**BRIEF 1**
Extract each line of the listing that contains the string "image", treating uppercase and lowercase as different.

**PASSAGE SHOWN**
Wimbledon was in the middle of a winning streak when I started following them in 1996, and I was to find they had one of the more interesting stories of any English club. They were a non-league club for most of their history; were known as Wimbledon Old Centrals, then latterly the ‘Wombles.’ They won the FA Amateur cup in 1963, won three successive Southern League championships in the mid-seventies and were elected (there were no play-offs back then) to the Football League in 1977. They see-sawed between fourth and third divisions, being promoted and relegated in their first few years in the League, then they went from fourth to third to second division in three years, and in 1986 were promoted to the top flight, nine years after their initial elevation.

You would think the British press, with such a ‘rags to riches’ and ‘underdog’ story, would welcome Wimbledon with open arms to Division One; instead the club was met with derision and were made to feel an imposter against established and more famous clubs like Liverpool, Arsenal, Everton and Tottenham. This club playing at a ground that hadn’t been renovated for decades and could only hold ten thousand didn’t deserve their right to be in the top division, the pundits lamented, and with their tactics of the goalkeeper booting the ball deep down the other end of the ground so the Wimbledon forwards could hopefully scramble a goal was labelled ‘route one,’ and was equally derided by sports journalists. ‘Where’s the skill in that?’ they’d complain, and the journalists hoped their stay in Division One would be a short one, and they’d soon drop down to the lower divisions they belonged in.

**BRIEF 2**
Copy out, word for word, the stretch of the Wimbledon passage from "You would think" through "they belonged in.".

**RECORDS FOR PROCESSING**
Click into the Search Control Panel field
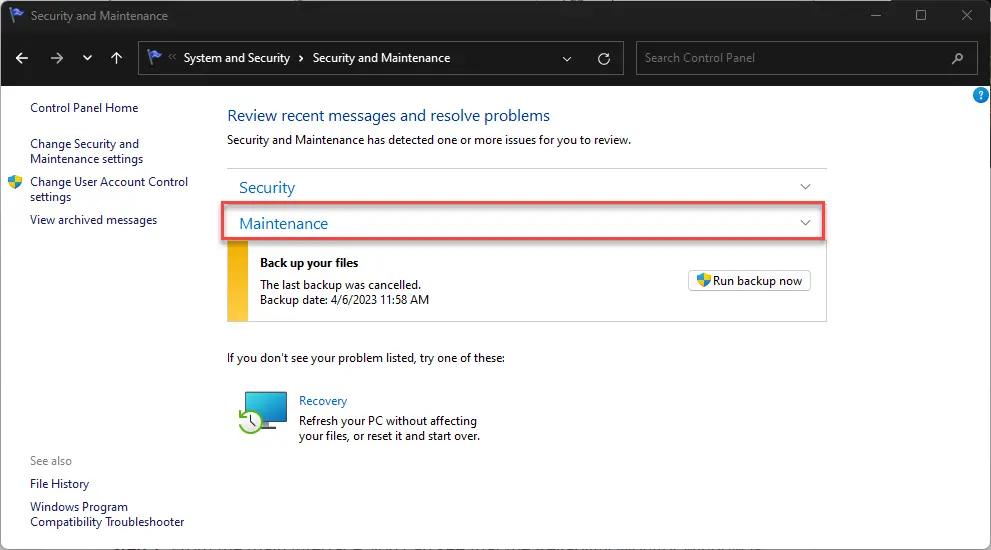[x=790, y=58]
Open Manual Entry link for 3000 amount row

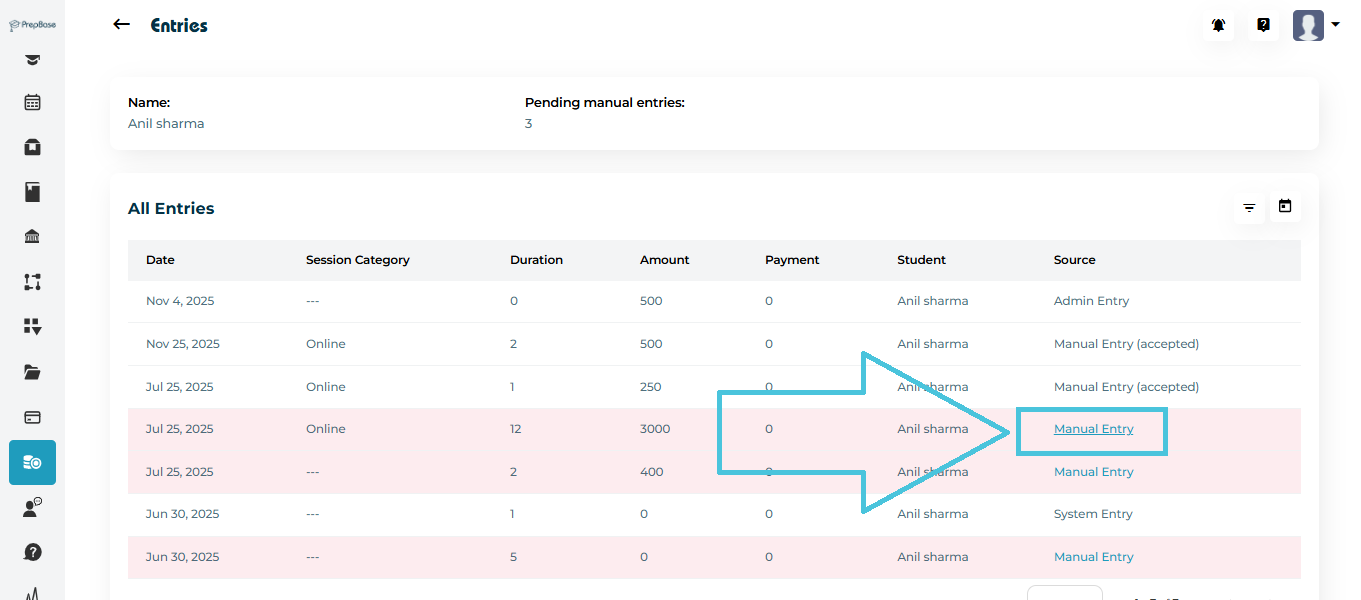pyautogui.click(x=1093, y=429)
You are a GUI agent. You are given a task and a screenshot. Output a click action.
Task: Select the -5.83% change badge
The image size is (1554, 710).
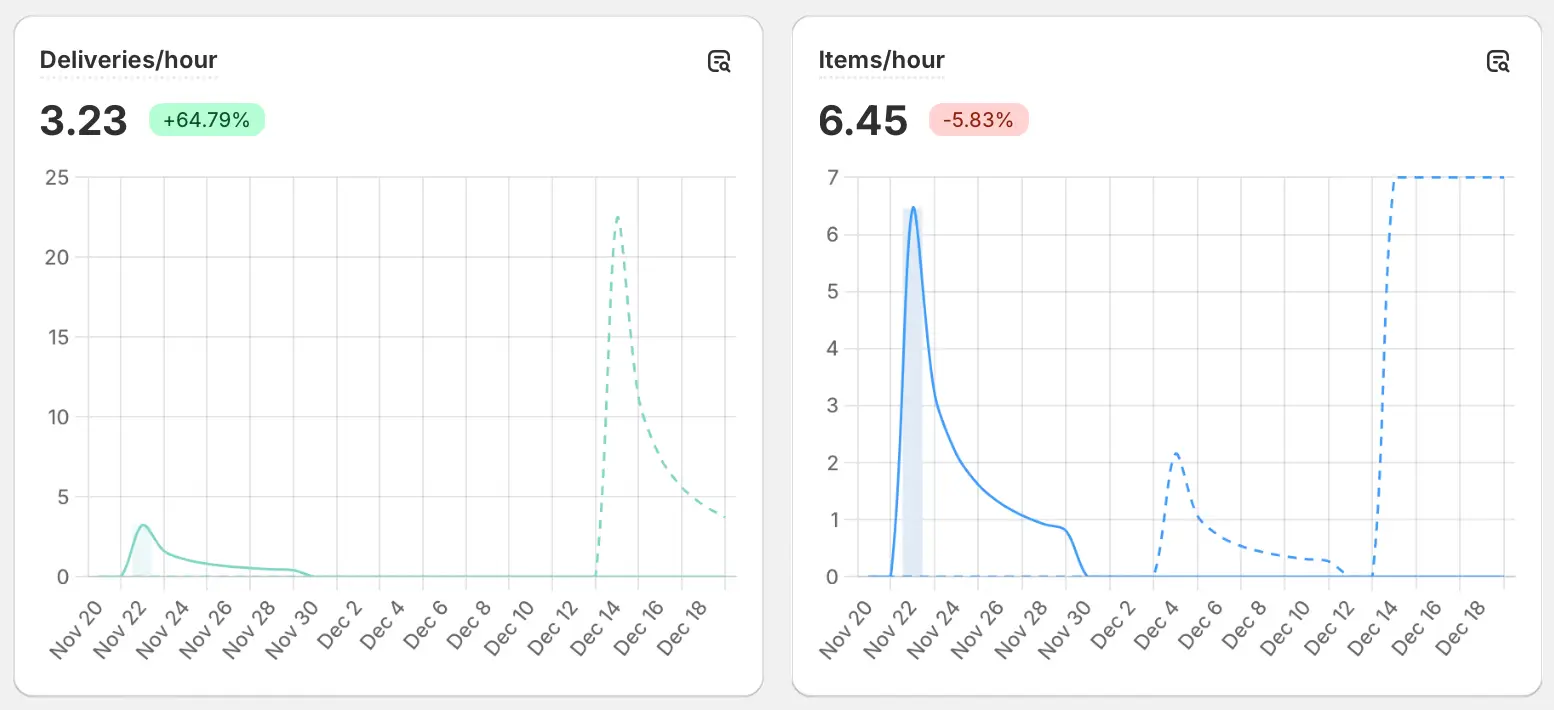click(x=978, y=120)
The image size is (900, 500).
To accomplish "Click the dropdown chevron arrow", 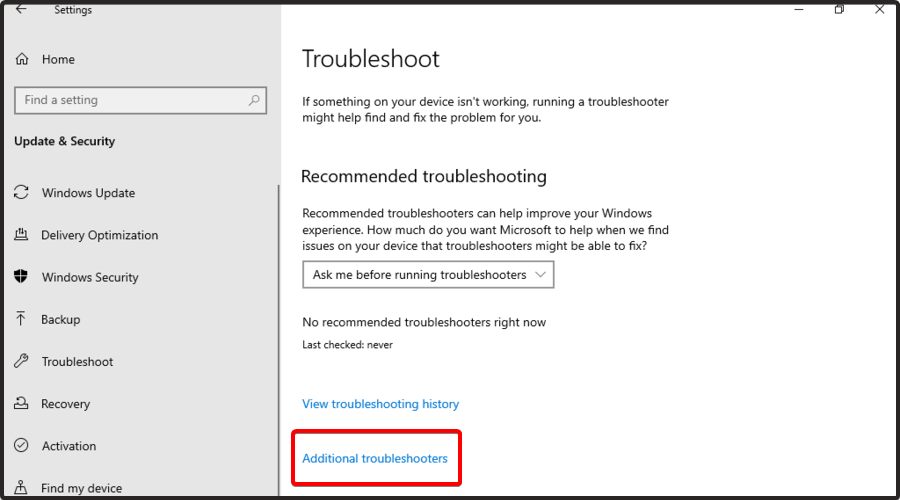I will 540,274.
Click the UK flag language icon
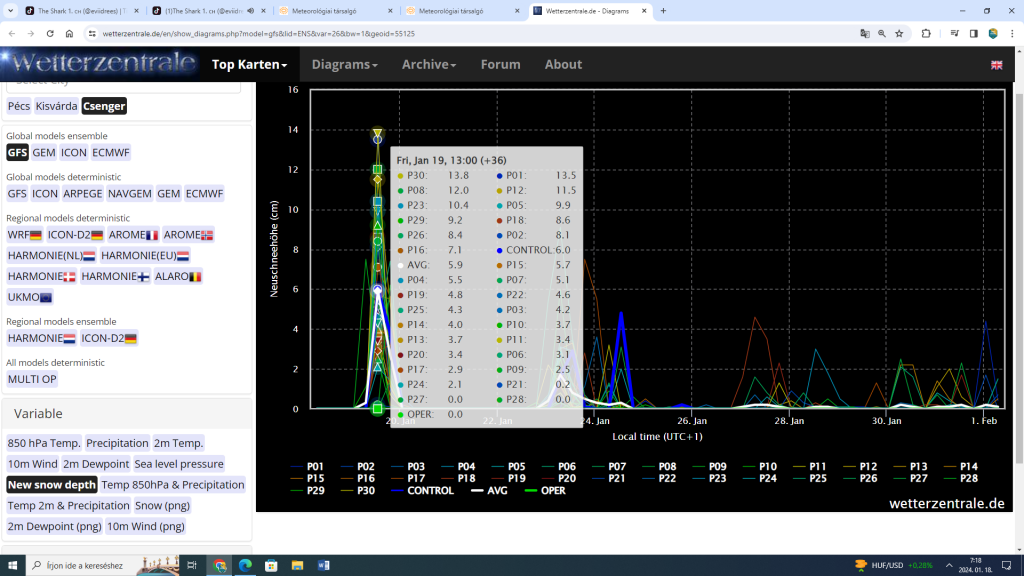This screenshot has width=1024, height=576. coord(996,65)
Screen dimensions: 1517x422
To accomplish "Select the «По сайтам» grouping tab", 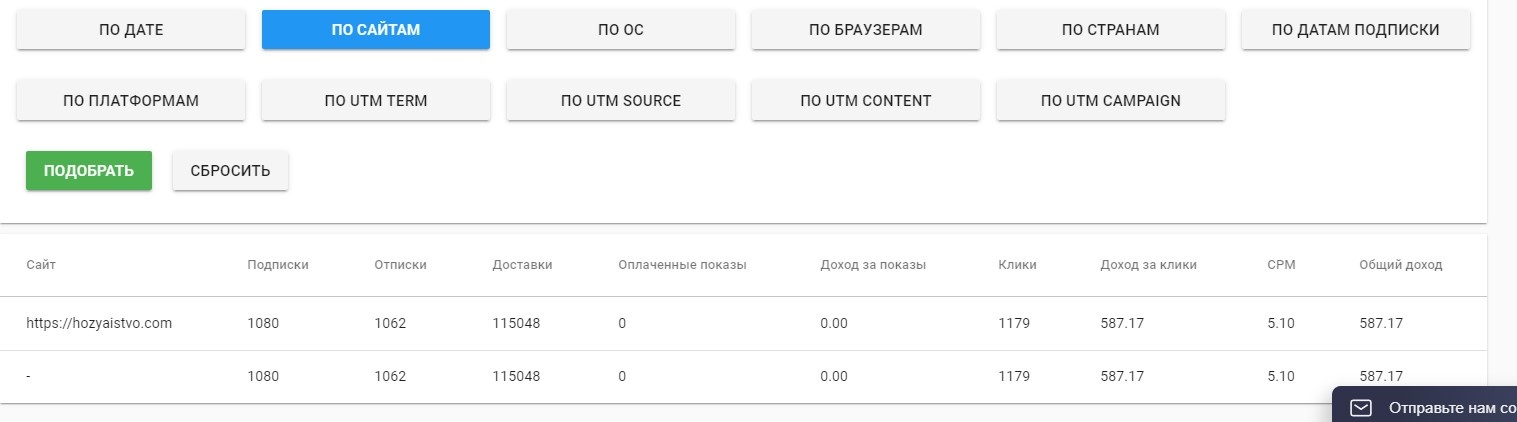I will 376,30.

**EXERCISE RESULT 1**
The image size is (1554, 710).
The image size is (900, 500).

**EXERCISE RESULT 2**
You would think the British press, with such a ‘rags to riches’ and ‘underdog’ story, would welcome Wimbledon with open arms to Division One; instead the club was met with derision and were made to feel an imposter against established and more famous clubs like Liverpool, Arsenal, Everton and Tottenham. This club playing at a ground that hadn’t been renovated for decades and could only hold ten thousand didn’t deserve their right to be in the top division, the pundits lamented, and with their tactics of the goalkeeper booting the ball deep down the other end of the ground so the Wimbledon forwards could hopefully scramble a goal was labelled ‘route one,’ and was equally derided by sports journalists. ‘Where’s the skill in that?’ they’d complain, and the journalists hoped their stay in Division One would be a short one, and they’d soon drop down to the lower divisions they belonged in.